Even if McConnell, Schumer, and Biden were to separate the supplemental package into appropriate chunks, there is still a question on whether or not these separate packages would have enough votes to pass.

Lee is paying close attention to the specific kinds of aid the supplemental would provide for Ukraine—as Scott previously noted, the Senate has not had robust debates about the particulars given the magnitude of the supplemental package.

“After two years of blank checks and no strategy, aid to Ukraine continues to deplete our defense stockpiles,” Lee told TAC. “The Biden administration is comfortable sending more weapons out the door—at the risk of our military readiness—than we have the funding and the capacity to replenish. If Leader Schumer chooses to put the President’s supplemental request on the floor without significant changes, it would cement this disparity for the foreseeable future. Any aid packages before the Senate should, at minimum, provide for the complete replenishment of anything leaving U.S. stocks.”

When asked what Americans should pay particular attention to in the supplemental provisions, Roy told TAC that “we should provide no additional funding for them to process more people.”
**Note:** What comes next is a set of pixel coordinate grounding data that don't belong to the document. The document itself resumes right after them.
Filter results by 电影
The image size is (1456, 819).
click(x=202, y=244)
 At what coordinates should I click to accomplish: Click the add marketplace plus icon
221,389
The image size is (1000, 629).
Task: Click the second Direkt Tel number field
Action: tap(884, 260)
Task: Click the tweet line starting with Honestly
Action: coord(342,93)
“The uniparty in Washington doesn’t give a damn about the people in South Texas and the people in Texas who are dealing with fentanyl deaths,” Roy yelled. That morning, the Texas congressman spoke to a young constituent from San Antonio who approached him in a coffee shop and “described the single adult males that are running from border patrol.”

“Why do you think they would be running away? Because they’re criminals. Because they’re dangerous individuals. And everybody needs to be put on notice in Washington: You will not advance anything at all that continues to advance this nonsense,” Roy said. “You will not move any other legislation unless you secure the border of the United States, and that particularly includes Ukraine. And you’ve got to deal with FISA in the meantime, fine, deal with FISA, but it better damn well be a reformed FISA, and none of this ‘oh, just clean extension of FISA to continue to spy on the American public.’”

“Why do we need to do anything else? What bills? You want to name some more freaking post offices?” Roy asked. “The Texans that I talked to are livid that we have not dealt with the border. It’s the number one thing we must deal with. We have dangerous individuals coming to the United States and we have Texans and Americans dying. I am not interested in any of the uniparty swamp Washington bullshit until we secure the border of the United States.”

“It ends, or shut your pie hole,” Roy concluded.